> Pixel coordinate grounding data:
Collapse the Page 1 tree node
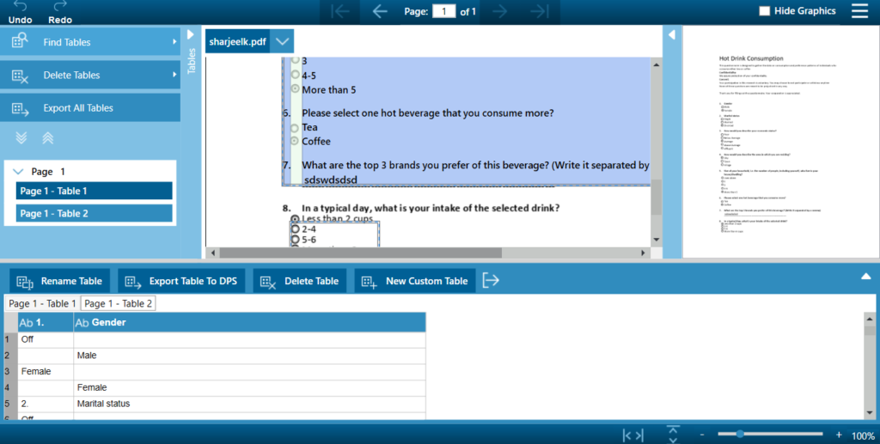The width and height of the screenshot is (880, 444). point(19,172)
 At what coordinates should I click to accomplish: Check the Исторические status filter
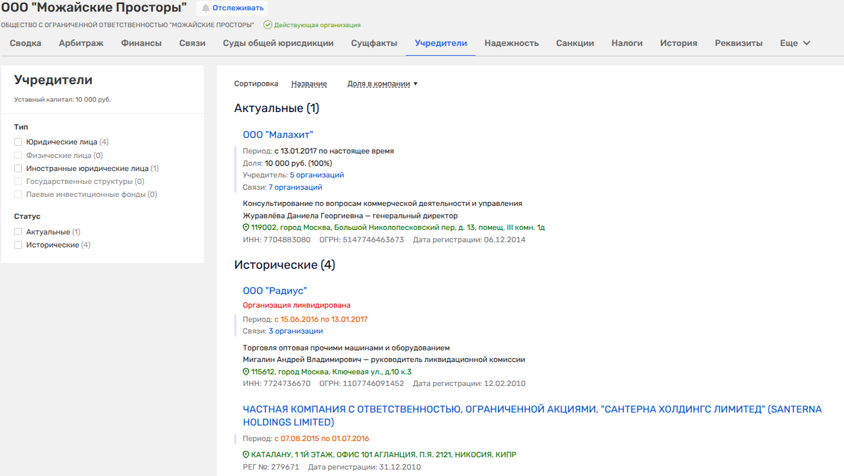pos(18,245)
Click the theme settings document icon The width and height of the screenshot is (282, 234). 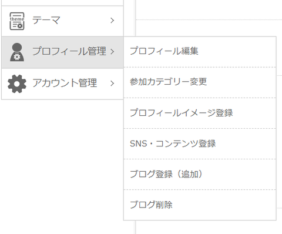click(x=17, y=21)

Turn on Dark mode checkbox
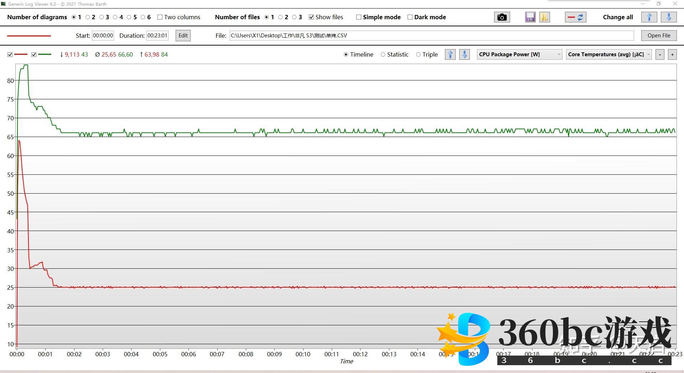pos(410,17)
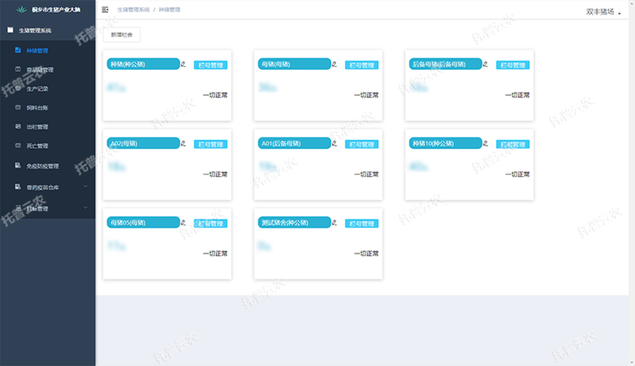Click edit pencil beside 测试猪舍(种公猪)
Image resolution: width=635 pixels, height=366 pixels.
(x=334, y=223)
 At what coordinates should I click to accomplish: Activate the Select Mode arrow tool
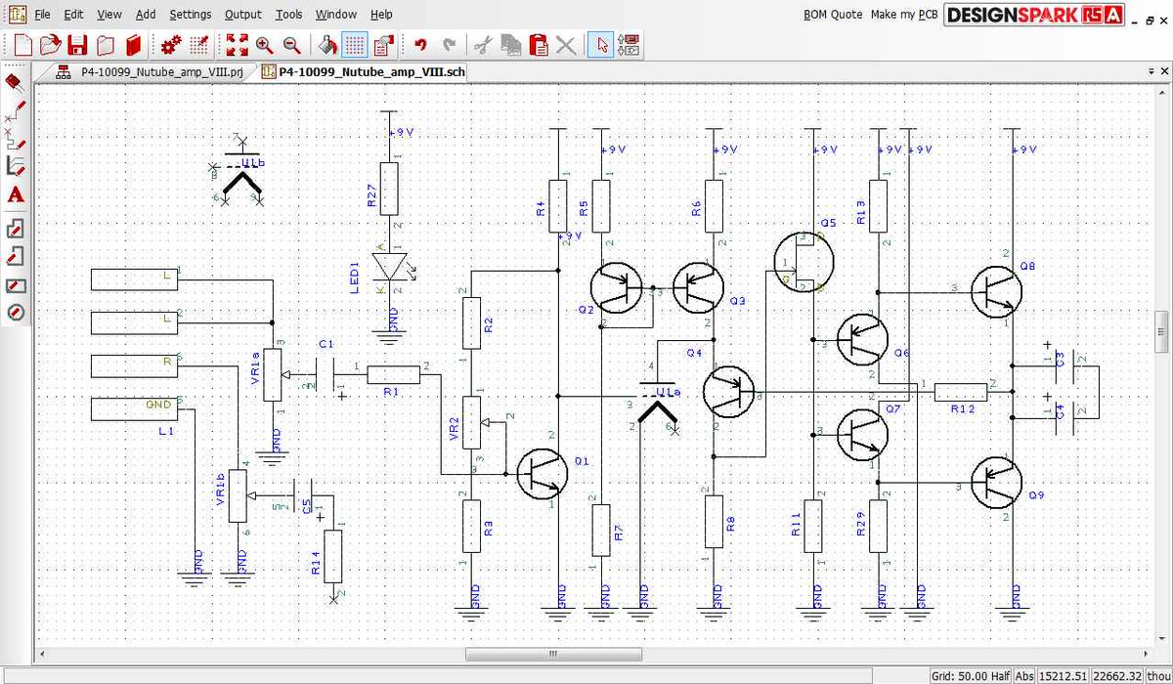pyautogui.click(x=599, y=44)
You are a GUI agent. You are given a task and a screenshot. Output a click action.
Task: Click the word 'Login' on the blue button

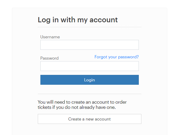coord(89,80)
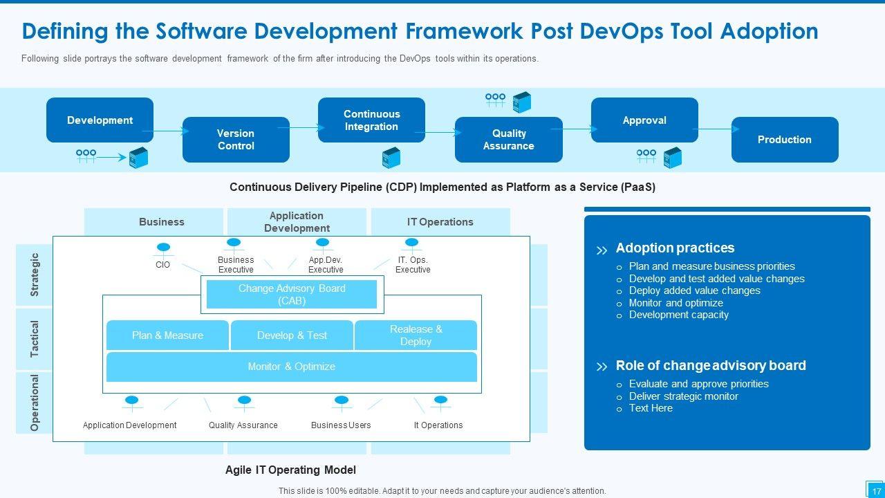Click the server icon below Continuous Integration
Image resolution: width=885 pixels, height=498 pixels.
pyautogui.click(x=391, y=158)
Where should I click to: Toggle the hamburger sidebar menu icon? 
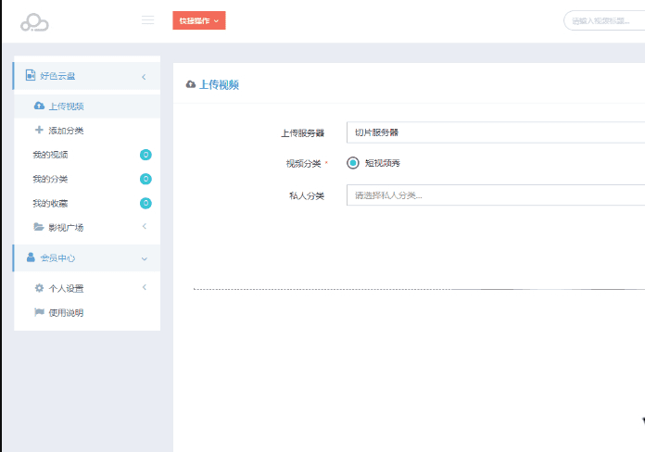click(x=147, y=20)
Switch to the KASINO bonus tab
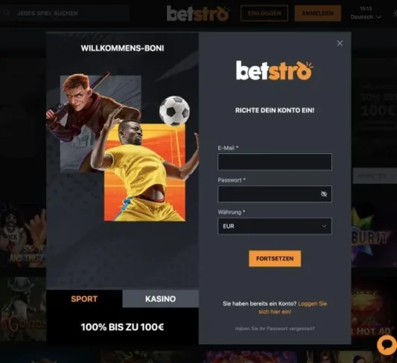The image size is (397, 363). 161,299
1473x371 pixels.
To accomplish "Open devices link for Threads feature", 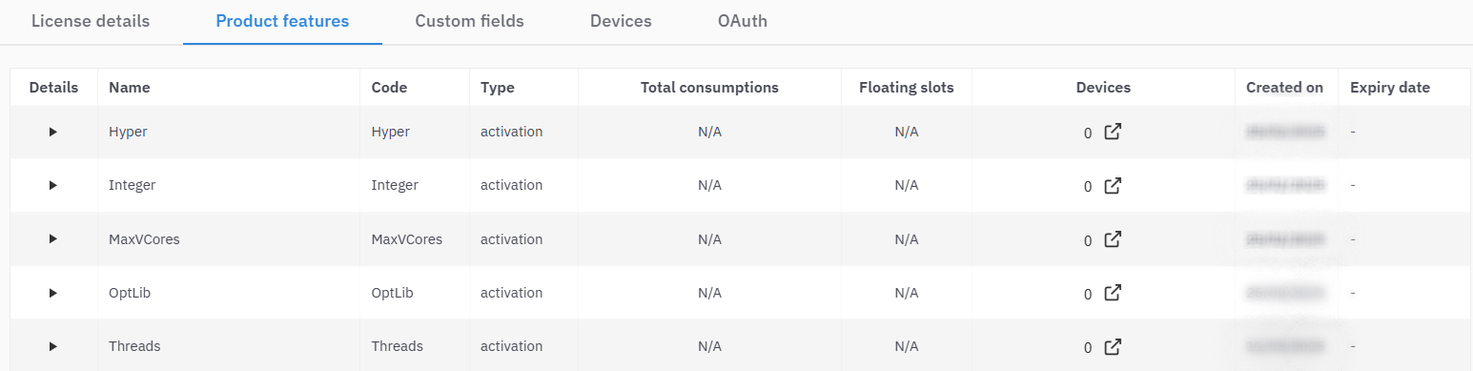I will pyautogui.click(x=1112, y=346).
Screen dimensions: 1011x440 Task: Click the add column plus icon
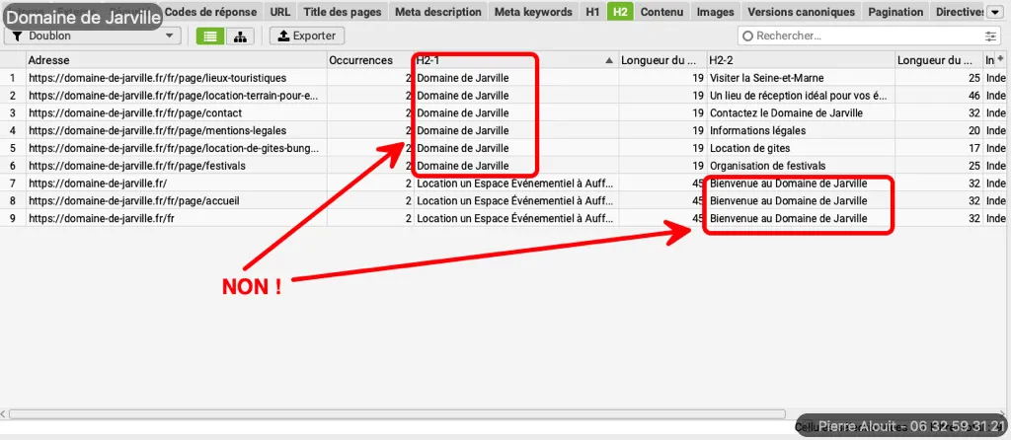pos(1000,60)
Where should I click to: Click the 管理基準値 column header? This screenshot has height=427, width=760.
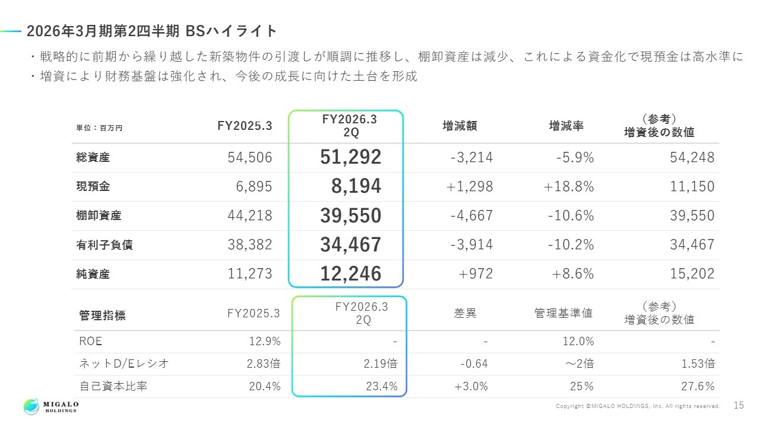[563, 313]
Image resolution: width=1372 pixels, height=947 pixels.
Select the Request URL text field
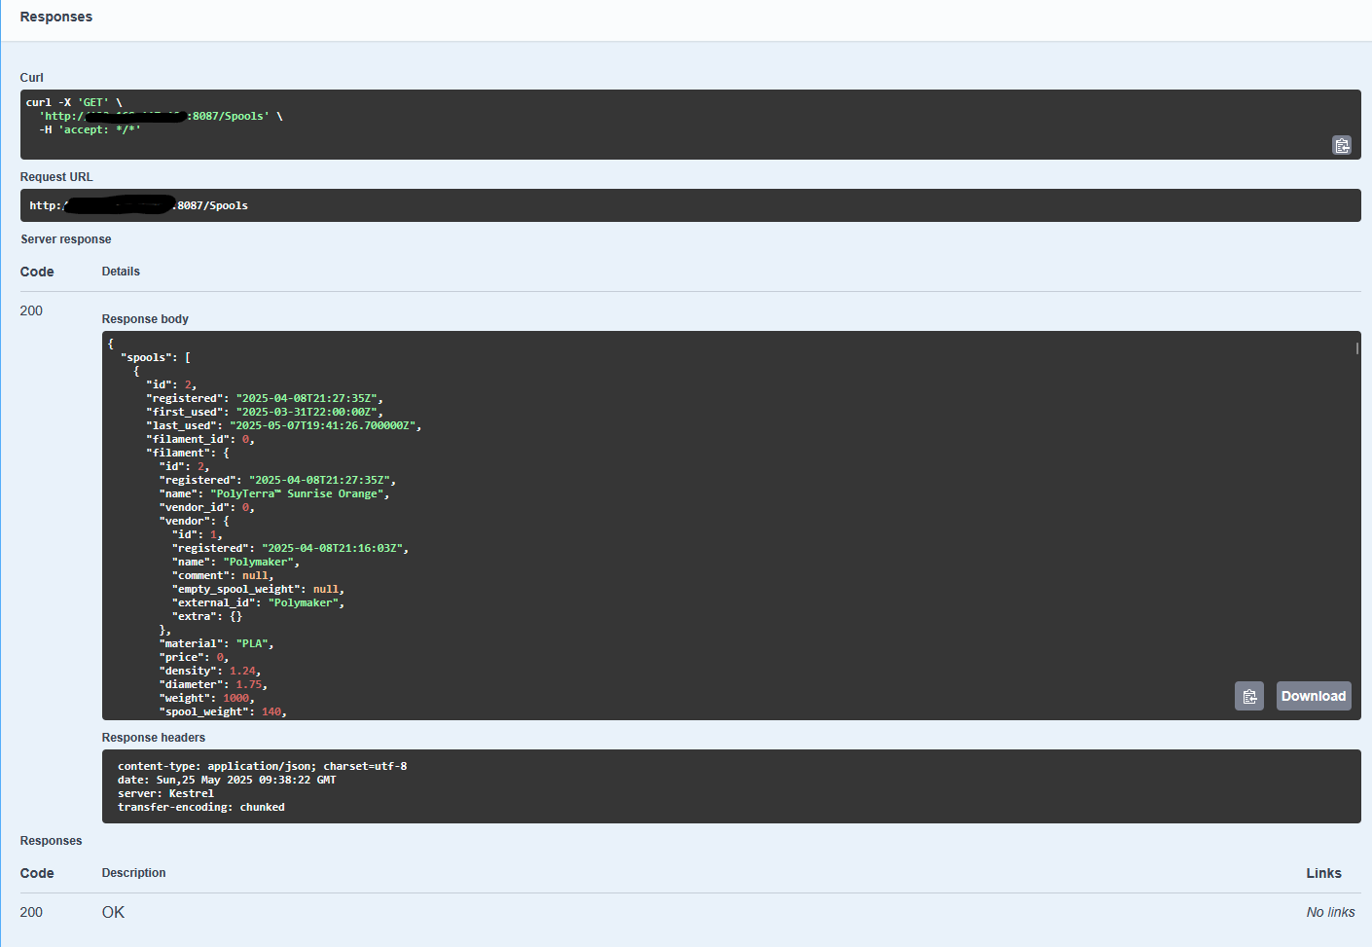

> What the task requires:
I would like an exact copy of the lines from the one holding "Image resolution: width=1372" through the last line of the entries above, with the pictures left out.

> Expected output:
Image resolution: width=1372 pixels, height=947 pixels.
Select the Request URL text field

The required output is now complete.